Des Cybercabs apparaissent avec des barres lumineuses avant dans des couleurs qu'aucune Tesla de série n'a jamais portées. L'un d'eux a été photographié à Austin avec la bande allumée en violet ; un autre s'est montré lors d'un événement consacré aux véhicules autonomes en Floride, en rouge, blanc et bleu. L'explication rapportée n'a rien de décoratif. C'est ainsi que vous retrouvez votre course.

Comment cela fonctionnerait

La barre lumineuse avant est RGB, et la couleur qu'elle affiche est censée correspondre à celle indiquée dans l'application Robotaxi du passager. Approchez-vous d'une file de biplaces blancs identiques : celui qui brille de votre couleur est le vôtre. La barre reste blanche en fonctionnement normal, la couleur relève donc d'un état de prise en charge plutôt que d'une livrée.

Cela résout un problème mineur pour une voiture seule, mais critique pour une flotte. Le VTC perd déjà du temps et de l'argent à cause de passagers qui montent dans le mauvais véhicule, et toutes les parades employées aujourd'hui — une plaque d'immatriculation à lire, un chauffeur qui fait signe, un nom à confirmer — supposent un humain à l'avant. Un Cybercab n'a pas de conducteur pour lever les yeux et acquiescer. Avec 16,7 millions de couleurs adressables, Tesla ne manquera pas d'attributions uniques au sein d'une même file.
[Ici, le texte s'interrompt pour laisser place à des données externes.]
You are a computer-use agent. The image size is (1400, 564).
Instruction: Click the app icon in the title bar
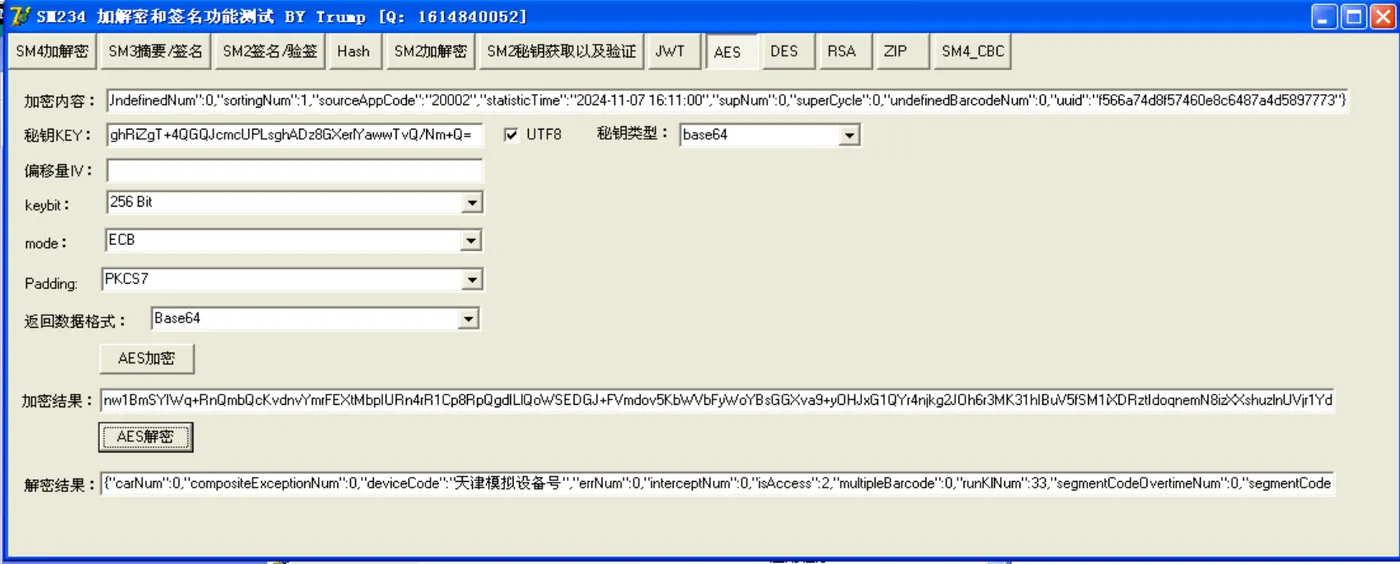pyautogui.click(x=19, y=16)
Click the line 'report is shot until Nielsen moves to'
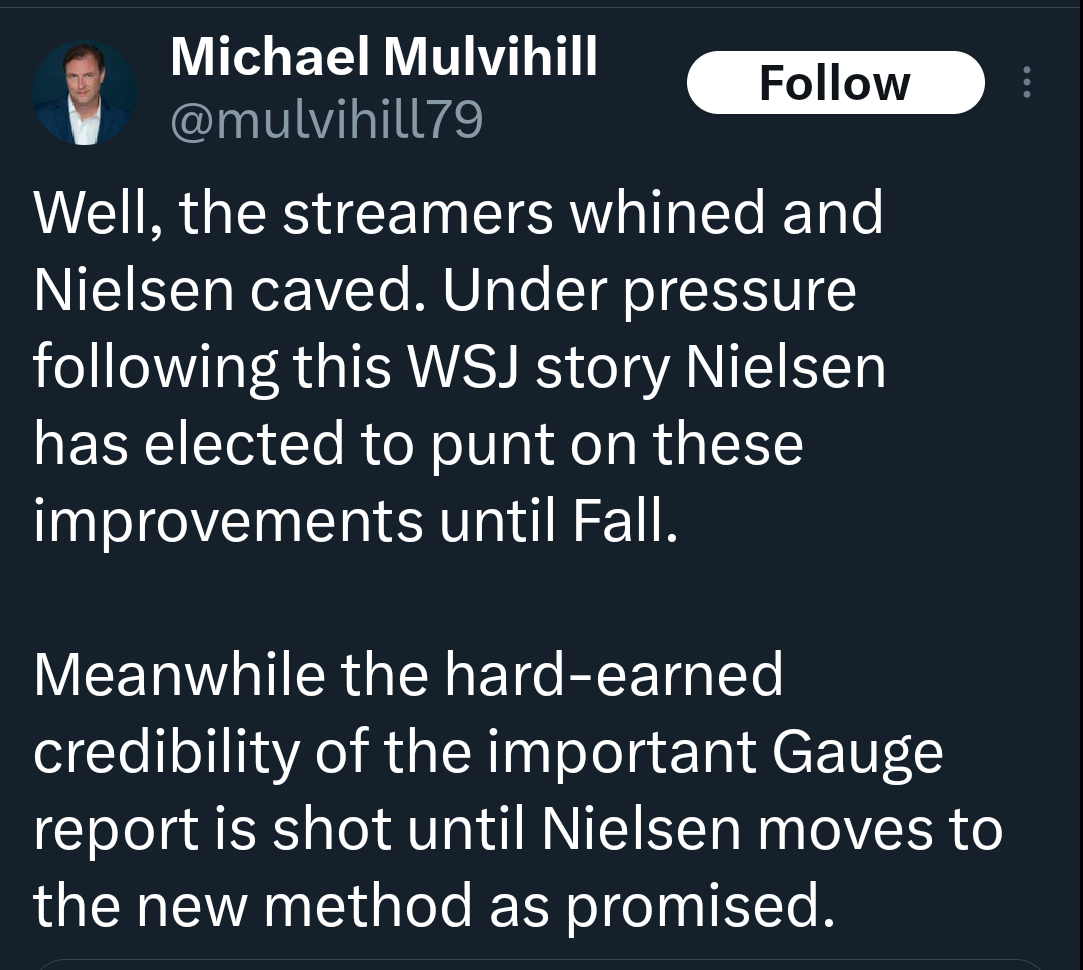This screenshot has width=1083, height=970. [517, 829]
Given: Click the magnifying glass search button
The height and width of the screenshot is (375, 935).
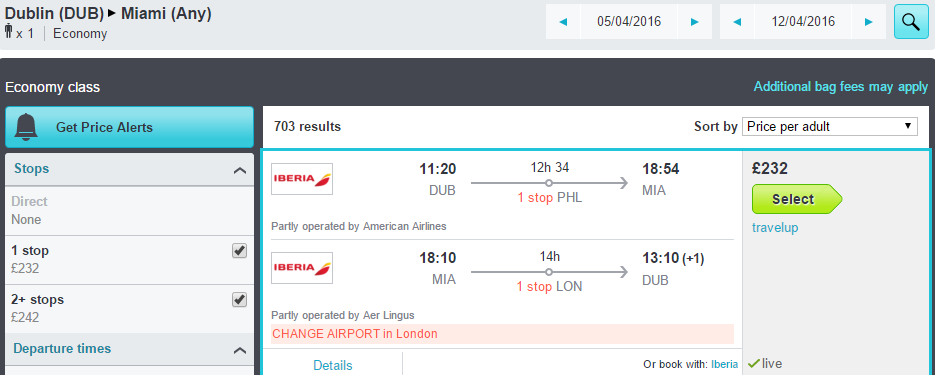Looking at the screenshot, I should (911, 21).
Ce qui ne franchira pas la frontière européenne

L'éclairage orienté vers l'avant est l'un des éléments les plus strictement encadrés d'une voiture en Europe. Le blanc et l'ambre y sont largement admis à l'avant ; le rouge, le vert et le bleu sont les couleurs réservées aux services d'urgence et à la régulation du trafic, ou associées à ceux-ci, ce qui explique précisément pourquoi elles attirent l'œil. Une barre lumineuse avant violette ou rouge sur une route ouverte dans l'UE n'est pas un choix stylistique qu'un constructeur peut faire librement, et les apparitions constatées jusqu'ici relèvent toutes d'essais aux États-Unis.

Ce n'est pas un détail de bas de page pour un lecteur européen. C'est toute la différence entre une fonction qui arrive chez nous et une fonction remplacée par quelque chose de plus terne — un écran sur le vitrage, un motif ambre, une séquence plutôt qu'une teinte. Rien dans les informations disponibles n'indique que Tesla ait tranché. L'entreprise n'a d'ailleurs jamais confirmé la finalité d'appariement des passagers ; il s'agit d'une déduction tirée du comportement des voitures et des lieux où ces couleurs apparaissent.

Où cela se situe dans la montée en puissance du Cybercab

Le calendrier est révélateur. Tesla a fixé au 3 septembre l'événement de lancement du Cybercab, qui sera diffusé en direct, et les détails matériels remontent donc à la surface dans la quinzaine qui précède, comme toujours. Le versant opérateur a déjà laissé filtrer son propre vocabulaire, avec notamment un état « roaming » et une commande d'intervention, tandis que l'accueil réservé à la flotte sur le terrain à Austin s'est révélé suffisamment mitigé pour que les ambassadeurs de Tesla eux-mêmes s'en plaignent.

L'appariement des passagers relève de cette seconde catégorie — non pas l'autonomie, mais le service qui l'entoure. Une flotte sans conducteur doit résoudre l'identification, l'embarquement, les bagages, la propreté et les litiges sans personnel, et chacun de ces points exige un mécanisme. Une barre lumineuse colorée est une réponse élégante à l'un d'eux, sur un marché qui autorise les barres lumineuses colorées.

Ce qu'il faut tenir pour acquis

Confirmé : des Cybercabs circulent en public avec des barres lumineuses avant non blanches, photographiés et filmés. Rapporté mais non confirmé : que la couleur soit attribuée course par course et reprise dans l'application. Non abordé : la légalité de tout cela sur une route européenne.